Mexican Sardine Run

La baie de Magdalena est au confluent d’une remontée d’eau profonde (upwelling), du courant californien et du courant nord équatorial. Ces eaux sont parmi les plus productives au monde sur le plan biologique, du phytoplancton microscopique aux denses forêts de laminaires.

Chaque automne, de mi-octobre à fin novembre, les conditions sont parfaites pour attirer d’énormes bancs de poissons. Les sardines et maquereaux descendent d’Alaska et longent les côtes de Baja California en direction du sud.

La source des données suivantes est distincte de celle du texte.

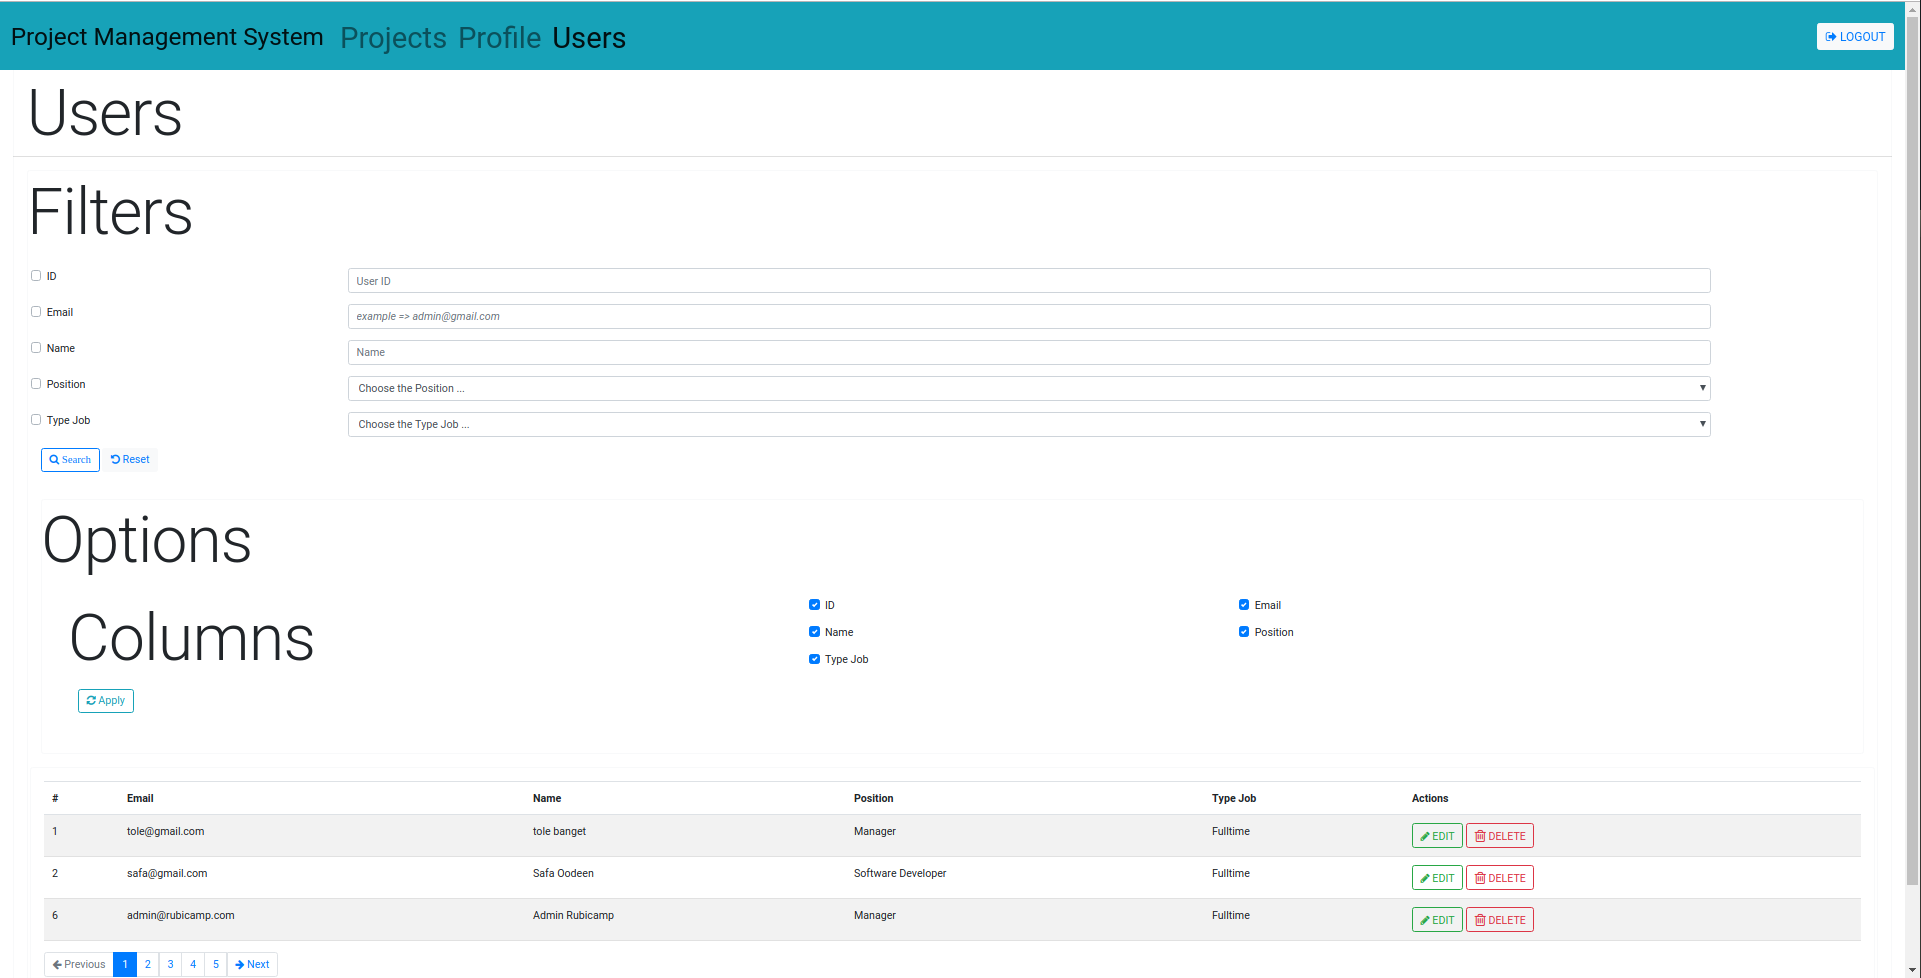Go to pagination page 3
The image size is (1921, 978).
point(171,965)
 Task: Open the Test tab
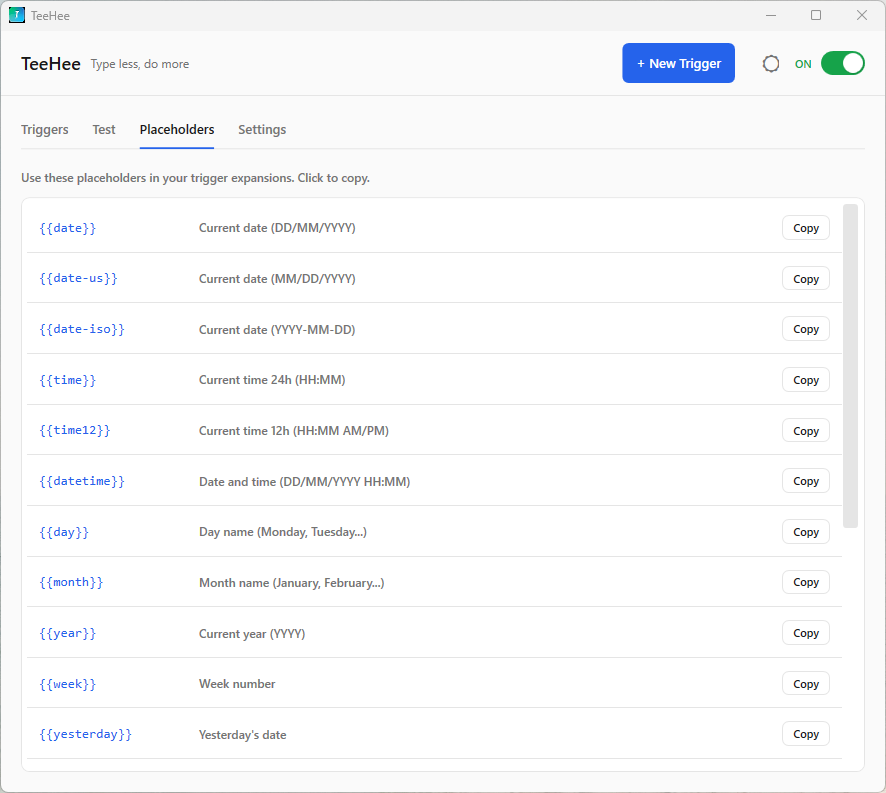tap(103, 129)
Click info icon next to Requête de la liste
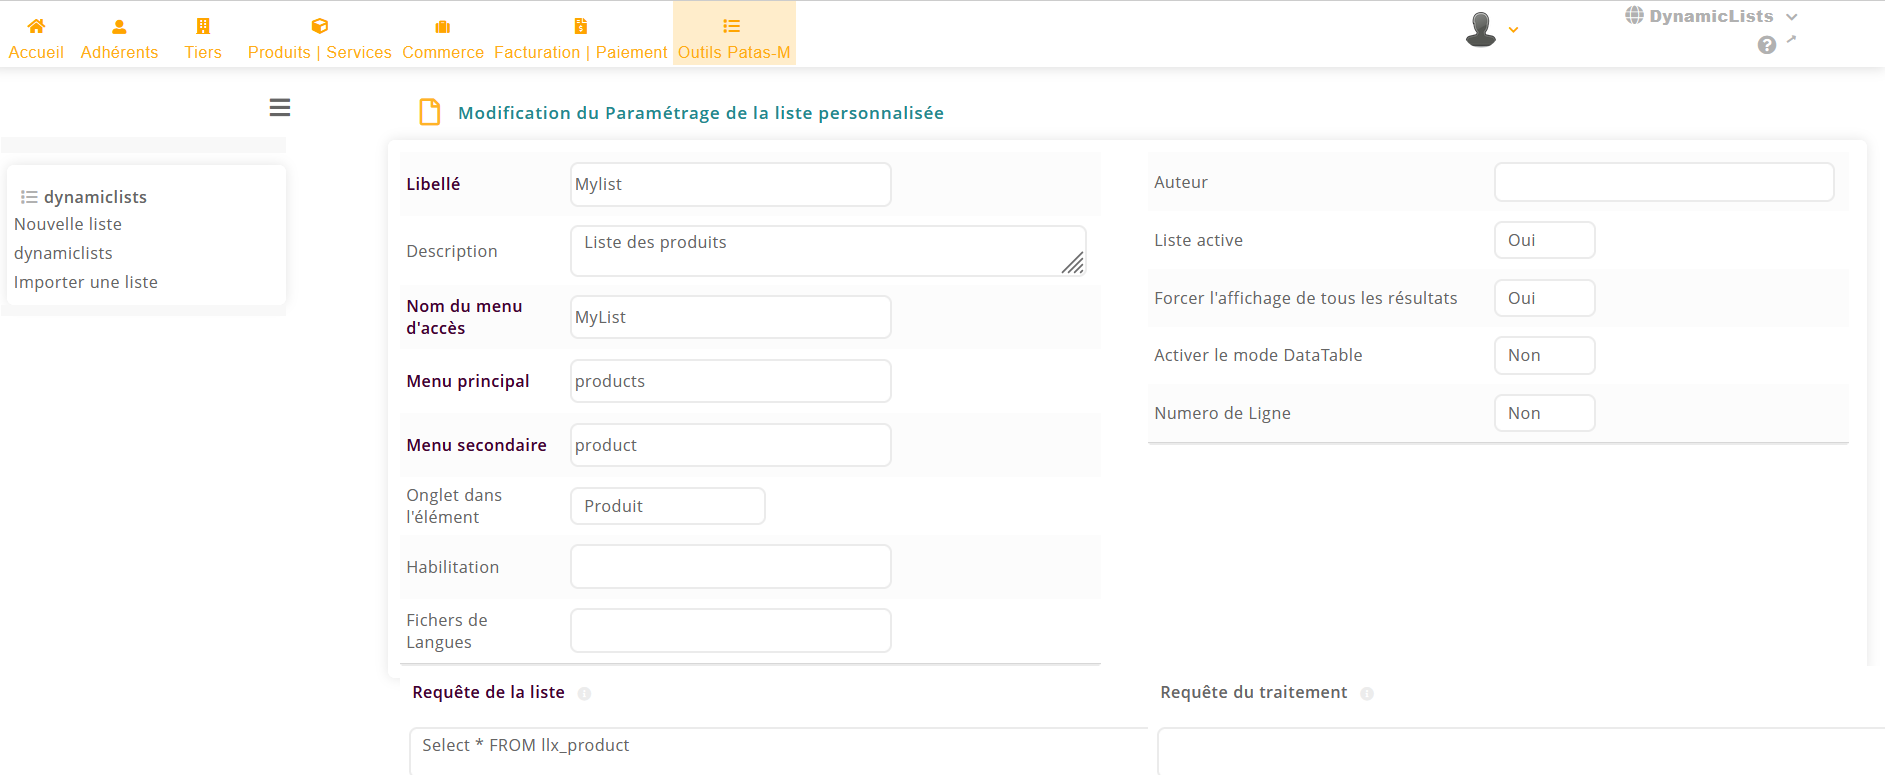Viewport: 1885px width, 775px height. (x=584, y=694)
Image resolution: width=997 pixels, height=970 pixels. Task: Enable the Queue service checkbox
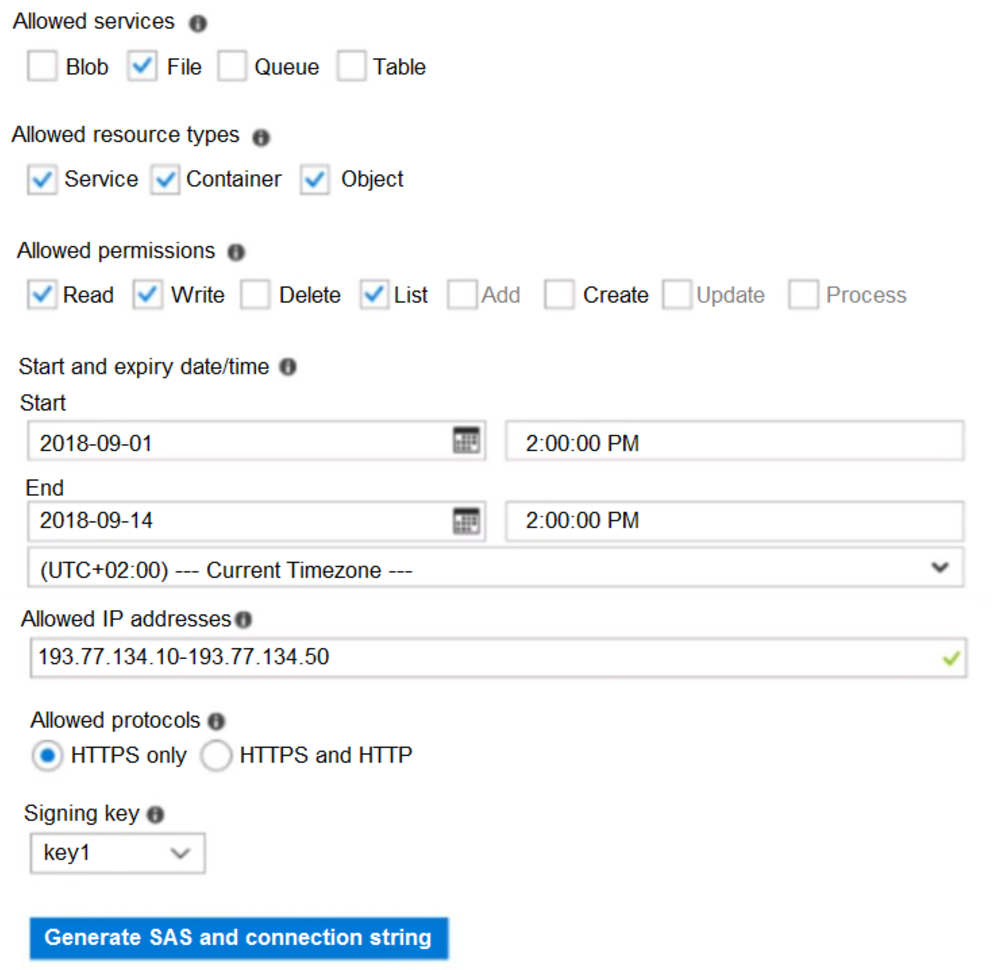[231, 66]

Novembre est la période idéale pour observer la chasse des prédateurs sur les boules de sardines, « bait ball » en anglais. Les sardines se déplaçant en surface, c’est en snorkeling que nous participons à ce Sardine Run. La température de l’eau est à 20-21°C, nous portons des combinaisons de 5 mm et un peu de plomb pour être capable de nager.

Les eaux autour de Mag Bay grouillent de vie, notamment de prédateurs, des oiseaux de mer aux requins (que l’on voit rarement et seulement depuis le bateau), en passant par les lions de mer, les baleines, les dauphins, et les marlins.

Le marlin rayé (Stripped Marlin) est le poisson le plus rapide de l’océan. Il peut nager à une vitesse de 80 km/heure. C’est incroyable de le voir passer à toute vitesse, nageoires dorsales dressées, pour dévorer des sardines !

Côté oiseaux de mer, nous avons vu des pélicans en très grand nombre, différentes espèces de goélands, des fous masqués, des frégates et des puffins.

Sur place, les pêcheurs locaux connaissent bien la vie marine et c’est grâce à eux que la zone a été découverte. Afin de promouvoir l’écotourisme, la compagnie Baja Expedition s’est associée à un village de pêcheurs qui cherchent à préserver la richesse des fonds et s’opposent à la pratique de la surpêche.

Chaque matin, notre panga vient nous chercher à 7 heures et nous naviguons entre 30 et 45 minutes vers le large – jusqu’à 8 miles nautiques de la côte.

Le Galant Lady navigue dans les environs, prêt à venir nous récupérer pour le déjeuner. Nous repartons vers 14 heures pour une seconde session plus courte.

Le premier jour, la mer est hachée et le vent encore assez fort. Nous avons trouvé rapidement des boules de sardines dynamiques, c’est à dire se déplaçant rapidement. Impossible de les suivre bien longtemps à la nage, donc notre capitaine essaye de nous placer devant la boule ou légèrement sur le côté de sa trajectoire. J’ai littéralement sauté plusieurs fois dans le banc de sardines 🙂

Ce premier jour fut aussi celui des dauphins communs et grands dauphins, présents en nombre. Ils mettent un peu la pagaille dans les boules de sardines mais j’ai adoré les voir d’aussi prêts depuis la panga. Ils nous évitent cependant dès que nous sautons à l’eau.

Les jours suivants, nous avons demandé à chercher des boules statiques ou semi-statiques, pour éviter les sauts et remontées successives. C’est un peu comme chercher une aiguille dans une botte de foin !
Les prédateurs ne sont pas toujours au rendez-vous (un peu comme lors d’un safari terrestre) mais quand c’est le cas, c’est super de les observer, dans et hors de l’eau.


Ma préférence va aux otaries qui entrent dans la boule et en ressortent en mâchant leur poisson.
J’ai de la compassion pour les petites sardines qui se font dévorer de toute part, la boule cherche parfois refuge sous les bateaux. Plusieurs individus blessés sont venus chercher refuge entre mes bras, épuisés au point de se laisser caresser. Cela m’a valu de voir le marlin en très gros plan !!!

Quand les sardines se font rares, on peut aller observer des raies mobulas qui se nourrissent près de la côte.

Nous avons aussi sauté de la panga pour passer un moment rigolo avec les jeunes d’une colonie d’otaries. Elles sont curieuses et malicieuses, venant au plus près avant de cracher des bulles dans notre direction.

Nous n’avons pas eu trop de chance avec la visibilité, plutôt faible dans une eau très verte (riche en plancton), les premiers jours. La fin de semaine a été meilleure, mais avec moins de « bait balls ». Sans abandonner la recherche des sardines, nous sommes passés en mode whale watching, avec quelques observations de rorquals de Bryde, rorquals communs et des baleines à bosses. J’ai pu apercevoir une baleine à bosse en snorkeling, quelques instants seulement, au prix d’un énorme effort physique pour couper sa trajectoire.